The plaintiff, Mrs Gardiner, is the sister and administratrix of the estate of Jack McVeigh, deceased, who died on the morning of 4 July 1994. He was found in his home at about 11.15 am, by which time he was probably already dead and was so certified some time later, and had last spoken to his sister by telephone on the previous day.

There is no dispute that his death was due to pleural mesothelioma, a malignant tumour arising on the lining of the chest cavity. This condition is well recognised as occurring in individuals who have been exposed to asbestos. During his employment as a docker, the deceased was so exposed. The defendants were his employers and successors to other employers. The action is brought against them for damages and they have admitted liability.

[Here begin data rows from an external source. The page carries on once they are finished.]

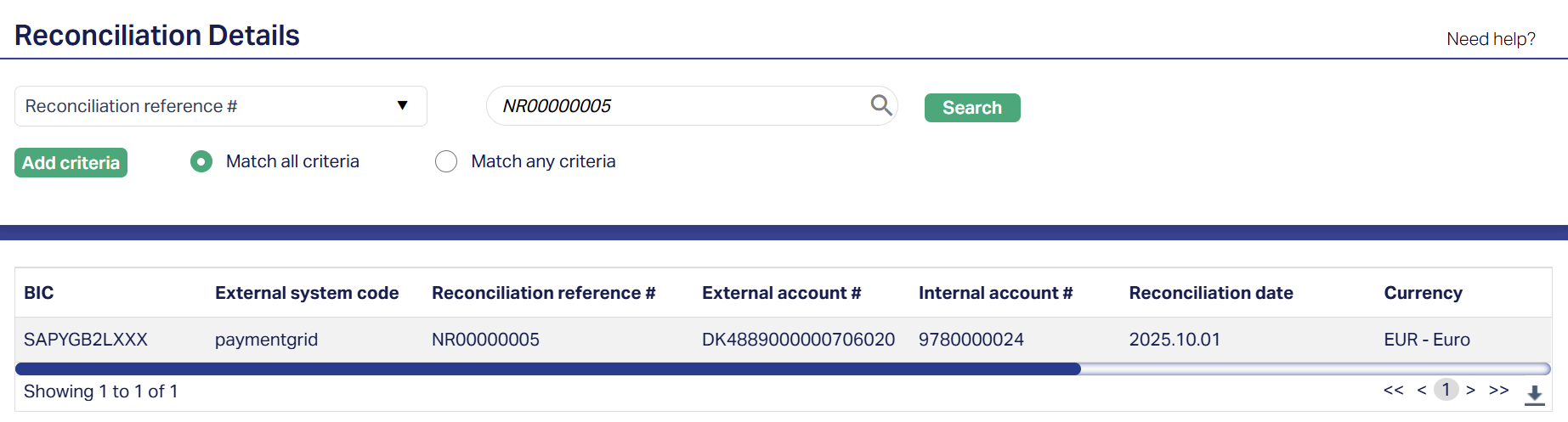Image resolution: width=1568 pixels, height=422 pixels.
Task: Click the Add criteria button
Action: pyautogui.click(x=71, y=163)
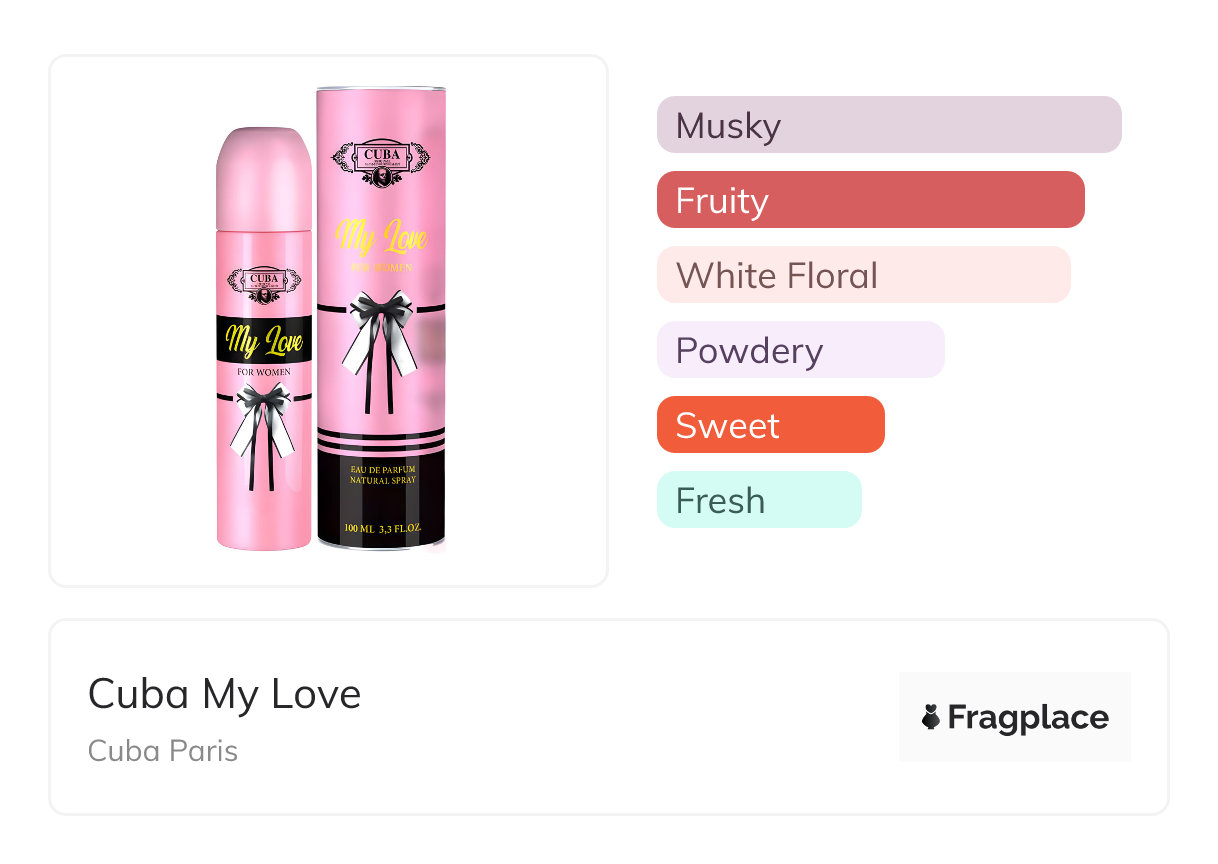This screenshot has height=864, width=1218.
Task: Click the Eau de Parfum Natural Spray text
Action: [382, 475]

It falls to me to determine the quantum of damages and it does not escape my notice that it may well be that this case is regarded as being that of its kind most likely to set the benchmark for the most moderate award.

The deceased was 80 when he died, having enjoyed a long, active and healthy life and the complaints of pain and suffering recorded in his medical notes are remarkable for their restraint. There is no clear evidence that he was told the nature of his final illness and up to the end he was self-reliant, requiring no formal assistance in the home, although it is clear that his sisters cared for him with great consideration and visited him on a daily basis.

He was first married in the 1930s and his wife died in 1968. He was accustomed after her death, to walk out to visit her grave in the cemetery at Carnmoney, proceeding then to visit his sister, who lived in Whiteabbey. He met a lady while visiting the cemetery and they became friendly and married in 1983. She developed cancer, and while I do not have the precise date of her death, Dr McLoughlin notes that in the period of 29 June 1993 to 6 July 1993, while the deceased was a patient in the Mater, his wife was in the Royal Victoria Hospital at that time and was "dying with some type of malignancy" and that at that time the deceased wished to spend as much time with her as possible. After discharge from the Mater Hospital he was apparently admitted to the Royal Victoria Hospital for a period.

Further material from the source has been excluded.